Years ago the Long Term Care (LTC) insurance industry went through an education process which some say is continuing today.  The industry learned that blood pressure and cholesterol led to death, not disablement, and thus insurers are not too concerned about those conditions.  Cancer was not seen as a concern since once you needed assistance with day to day activities, your lifespan was likely short and you may not require substantial long term care.

Over time it was learned that diabetes leads not only to loss of limbs and blindness, but also to Alzheimer’s Disease.  It has also been learned that if one family member has Alzheimer’s Disease, other family members are at significantly higher risk.  Life expectancy continues to increase and the longer one lives, the more likely some care will be necessary.
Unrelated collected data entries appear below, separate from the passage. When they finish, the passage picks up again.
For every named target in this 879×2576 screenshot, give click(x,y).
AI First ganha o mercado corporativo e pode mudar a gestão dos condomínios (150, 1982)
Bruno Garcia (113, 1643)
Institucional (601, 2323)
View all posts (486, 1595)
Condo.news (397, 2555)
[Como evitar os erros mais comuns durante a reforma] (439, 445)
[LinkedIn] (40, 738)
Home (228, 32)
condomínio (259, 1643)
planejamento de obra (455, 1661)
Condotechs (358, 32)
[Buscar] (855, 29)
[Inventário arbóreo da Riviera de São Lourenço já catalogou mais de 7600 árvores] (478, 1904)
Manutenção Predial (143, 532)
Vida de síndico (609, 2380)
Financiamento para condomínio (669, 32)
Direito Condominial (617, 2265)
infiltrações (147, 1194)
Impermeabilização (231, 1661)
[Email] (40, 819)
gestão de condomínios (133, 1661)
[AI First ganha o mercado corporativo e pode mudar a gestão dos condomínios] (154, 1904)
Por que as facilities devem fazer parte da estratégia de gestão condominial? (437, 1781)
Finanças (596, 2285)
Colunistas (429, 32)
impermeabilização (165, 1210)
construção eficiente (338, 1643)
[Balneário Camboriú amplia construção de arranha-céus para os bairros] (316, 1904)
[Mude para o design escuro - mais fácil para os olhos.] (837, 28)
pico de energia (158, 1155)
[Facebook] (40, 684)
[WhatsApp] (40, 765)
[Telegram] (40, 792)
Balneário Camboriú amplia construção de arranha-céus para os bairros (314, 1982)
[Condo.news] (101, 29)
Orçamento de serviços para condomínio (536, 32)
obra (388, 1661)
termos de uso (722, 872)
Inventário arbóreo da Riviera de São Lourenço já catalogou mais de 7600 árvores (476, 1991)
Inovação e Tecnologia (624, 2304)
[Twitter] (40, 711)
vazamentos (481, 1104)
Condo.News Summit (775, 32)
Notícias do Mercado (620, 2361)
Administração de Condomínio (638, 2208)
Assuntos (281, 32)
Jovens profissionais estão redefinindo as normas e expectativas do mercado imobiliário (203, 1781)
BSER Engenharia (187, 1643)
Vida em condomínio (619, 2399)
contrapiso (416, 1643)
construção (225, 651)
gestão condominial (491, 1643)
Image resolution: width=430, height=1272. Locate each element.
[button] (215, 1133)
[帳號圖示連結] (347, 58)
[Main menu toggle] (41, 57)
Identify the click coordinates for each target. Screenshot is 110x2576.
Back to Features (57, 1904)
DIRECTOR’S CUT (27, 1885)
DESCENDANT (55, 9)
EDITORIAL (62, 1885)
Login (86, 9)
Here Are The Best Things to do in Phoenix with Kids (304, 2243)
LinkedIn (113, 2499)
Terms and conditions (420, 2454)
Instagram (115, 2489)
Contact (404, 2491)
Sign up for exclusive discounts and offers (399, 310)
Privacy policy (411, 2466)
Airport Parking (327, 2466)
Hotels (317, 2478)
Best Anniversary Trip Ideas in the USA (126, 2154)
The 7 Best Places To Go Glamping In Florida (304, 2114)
Years ago many people could purchase LTC insurance in their 70’s.  Today, few of us can qualify health-wise to purchase a policy at that age.  A troubling knee, arthritis, a poor showing on a bone density test, blood sugar readings too high, the use of blood thinners like Warfarin, all can preclude us from purchasing such coverage today.

Many pundits still suggest it is silly to purchase LTC insurance before 65, but if you wait until that age many of us will find we are no longer eligible to purchase coverage.  40% of the people requiring LTC today are between 18 and 64 years of age.  The Health and Human Services Department of our federal government claims that 70% of us will need LTC.  www.LongTermCare.gov

Blood thinners like Warfarin are taken to prevent blood clots which lead to strokes.  If you are at risk, you may not be able to purchase LTC insurance.  Arthritis medications such as steroids almost always preclude obtaining coverage.   Severely underweight or overweight applicants are also declined.

Basically, if you wish to purchase LTC insurance, you need to do so before health conditions that might someday lead to care are diagnosed.  It is very much like car insurance, you must buy it before the accident, not after.  If you decide to wait until you are 60 or 65 and find you are still in excellent health (using a walker or having diabetes is NOT excellent health) then you are lucky and can still purchase coverage.  However, you may be well advised to consider it while in your 40’s or early 50’s, before chronic conditions become known.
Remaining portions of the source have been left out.